Thursday, April 03, 2008

A reminder that I am human

Last Saturday we were performing at an event like usual. We prepped ourselves and got into costume. We did a few runs with the performers. The stage manager prepped us before we went on.

The MC called us up and we set up chairs. Then we set up microphones. And then we situated ourselves and our instruments. During all of this the MC had me explain a little bit about the performance and the instruments. It was all fine and relaxed, and I remarked to myself that I haven't actually seen our performances in a long time (because I've been caught up in other life things) and how we looked great and that the actual performance was what everything is all about.

And it was really a great time to enjoy everything.
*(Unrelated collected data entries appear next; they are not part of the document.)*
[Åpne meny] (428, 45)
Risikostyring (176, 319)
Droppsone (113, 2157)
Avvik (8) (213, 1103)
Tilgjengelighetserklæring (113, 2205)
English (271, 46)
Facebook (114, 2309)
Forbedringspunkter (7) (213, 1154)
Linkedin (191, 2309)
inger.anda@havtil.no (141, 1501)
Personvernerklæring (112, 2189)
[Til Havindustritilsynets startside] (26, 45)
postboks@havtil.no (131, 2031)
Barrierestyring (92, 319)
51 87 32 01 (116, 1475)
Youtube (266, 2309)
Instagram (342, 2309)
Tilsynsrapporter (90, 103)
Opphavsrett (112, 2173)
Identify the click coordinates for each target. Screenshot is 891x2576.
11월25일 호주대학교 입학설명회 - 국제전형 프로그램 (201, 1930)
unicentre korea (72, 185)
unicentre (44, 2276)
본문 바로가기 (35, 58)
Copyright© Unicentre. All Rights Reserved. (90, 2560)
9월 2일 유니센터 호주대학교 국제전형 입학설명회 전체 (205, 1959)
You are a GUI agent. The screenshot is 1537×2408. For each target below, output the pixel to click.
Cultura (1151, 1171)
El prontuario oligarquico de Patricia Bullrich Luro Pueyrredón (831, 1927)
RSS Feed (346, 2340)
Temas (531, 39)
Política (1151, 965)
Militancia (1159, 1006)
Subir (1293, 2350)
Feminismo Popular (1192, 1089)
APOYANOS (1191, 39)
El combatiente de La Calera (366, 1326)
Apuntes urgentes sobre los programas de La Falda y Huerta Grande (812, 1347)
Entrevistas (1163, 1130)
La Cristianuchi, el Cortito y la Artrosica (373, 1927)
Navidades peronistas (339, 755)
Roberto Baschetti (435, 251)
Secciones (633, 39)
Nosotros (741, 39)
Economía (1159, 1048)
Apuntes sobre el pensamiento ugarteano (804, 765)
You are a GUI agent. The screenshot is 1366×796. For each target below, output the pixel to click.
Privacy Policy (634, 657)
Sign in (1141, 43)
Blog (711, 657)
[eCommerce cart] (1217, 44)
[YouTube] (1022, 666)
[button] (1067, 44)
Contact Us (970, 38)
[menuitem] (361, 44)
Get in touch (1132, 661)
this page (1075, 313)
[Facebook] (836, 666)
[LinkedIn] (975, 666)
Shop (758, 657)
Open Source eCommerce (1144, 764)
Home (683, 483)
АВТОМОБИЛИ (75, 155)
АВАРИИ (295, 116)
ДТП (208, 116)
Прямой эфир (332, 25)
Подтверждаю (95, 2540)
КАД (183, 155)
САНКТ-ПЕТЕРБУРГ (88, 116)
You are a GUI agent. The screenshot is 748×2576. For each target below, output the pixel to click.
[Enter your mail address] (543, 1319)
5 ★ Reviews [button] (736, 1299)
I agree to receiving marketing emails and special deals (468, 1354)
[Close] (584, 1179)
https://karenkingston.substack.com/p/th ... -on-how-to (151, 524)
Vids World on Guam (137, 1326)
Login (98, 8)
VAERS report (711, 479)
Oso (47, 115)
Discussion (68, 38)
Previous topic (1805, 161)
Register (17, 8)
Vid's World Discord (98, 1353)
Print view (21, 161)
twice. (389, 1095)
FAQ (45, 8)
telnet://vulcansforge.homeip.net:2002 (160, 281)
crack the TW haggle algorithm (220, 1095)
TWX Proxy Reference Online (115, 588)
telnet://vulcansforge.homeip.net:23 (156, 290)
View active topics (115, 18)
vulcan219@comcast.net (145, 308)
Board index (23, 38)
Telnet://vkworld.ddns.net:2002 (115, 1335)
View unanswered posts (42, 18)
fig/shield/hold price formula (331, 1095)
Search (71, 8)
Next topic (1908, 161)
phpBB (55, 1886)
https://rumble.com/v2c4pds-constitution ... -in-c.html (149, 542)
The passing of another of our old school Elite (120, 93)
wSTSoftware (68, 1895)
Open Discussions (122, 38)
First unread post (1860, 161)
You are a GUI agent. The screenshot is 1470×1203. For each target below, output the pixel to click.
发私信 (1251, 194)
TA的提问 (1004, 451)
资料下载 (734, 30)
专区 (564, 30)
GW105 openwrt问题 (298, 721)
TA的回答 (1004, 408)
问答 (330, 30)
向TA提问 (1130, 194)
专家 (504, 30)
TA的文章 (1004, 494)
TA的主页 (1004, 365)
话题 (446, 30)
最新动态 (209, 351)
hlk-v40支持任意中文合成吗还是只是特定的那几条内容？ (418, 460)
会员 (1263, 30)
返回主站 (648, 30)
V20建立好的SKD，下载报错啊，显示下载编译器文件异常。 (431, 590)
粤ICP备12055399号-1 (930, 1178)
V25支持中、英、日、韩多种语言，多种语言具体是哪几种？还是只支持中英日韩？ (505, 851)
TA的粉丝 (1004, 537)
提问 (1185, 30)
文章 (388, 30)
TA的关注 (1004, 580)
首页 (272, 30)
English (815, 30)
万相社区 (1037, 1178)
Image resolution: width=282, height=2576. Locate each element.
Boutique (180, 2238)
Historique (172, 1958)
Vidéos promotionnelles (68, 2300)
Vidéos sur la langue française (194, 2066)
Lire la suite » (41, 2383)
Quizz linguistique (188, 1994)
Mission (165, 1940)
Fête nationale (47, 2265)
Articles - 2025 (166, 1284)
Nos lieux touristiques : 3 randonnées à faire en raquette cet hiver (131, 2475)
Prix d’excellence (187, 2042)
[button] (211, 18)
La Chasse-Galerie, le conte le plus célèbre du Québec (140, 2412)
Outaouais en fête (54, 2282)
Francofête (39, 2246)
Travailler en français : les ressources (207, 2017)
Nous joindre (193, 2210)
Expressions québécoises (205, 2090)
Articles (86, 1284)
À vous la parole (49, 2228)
Then, midway through the first set, a set that I have performed hundreds maybe thousands of times before, something started happening that has never happened before. My forefinger started to curl, and then the next finger followed suit, and then before I knew it my whole hand became contorted. There was no pain, not really, just a twisting that I knew not to be a cramp as I get those occasionally. It was something else entirely. And in some kind of weird clarity I knew instantly what the feeling was and that it wasn't right.

It was dystonia, rearing it's ugly head after a year and a half of freedom, manifesting itself in a completely different part of my body. I had read in various journals that dystonia moves into different parts of the body, in some instance spreading like a cancer and in others migrating like a parasite.

I fought it. In some strange kind of instinct I refused to let it take me down where I was needed most. I played through it, even used the twisting a little bit. And, like the torticollis before, I failed in many ways. There is no reward in victory, just acceptance and struggle.

I went home that night, reeling from a returned ghost and fear for the future. I was almost out of the dark. My hand felt ethereal and stiff for the rest of the night and the next day, almost as if it wasn't a part of my body but some kind of loose replacement part.

I called the hospital on Monday. Chapter 3, I am ready for you.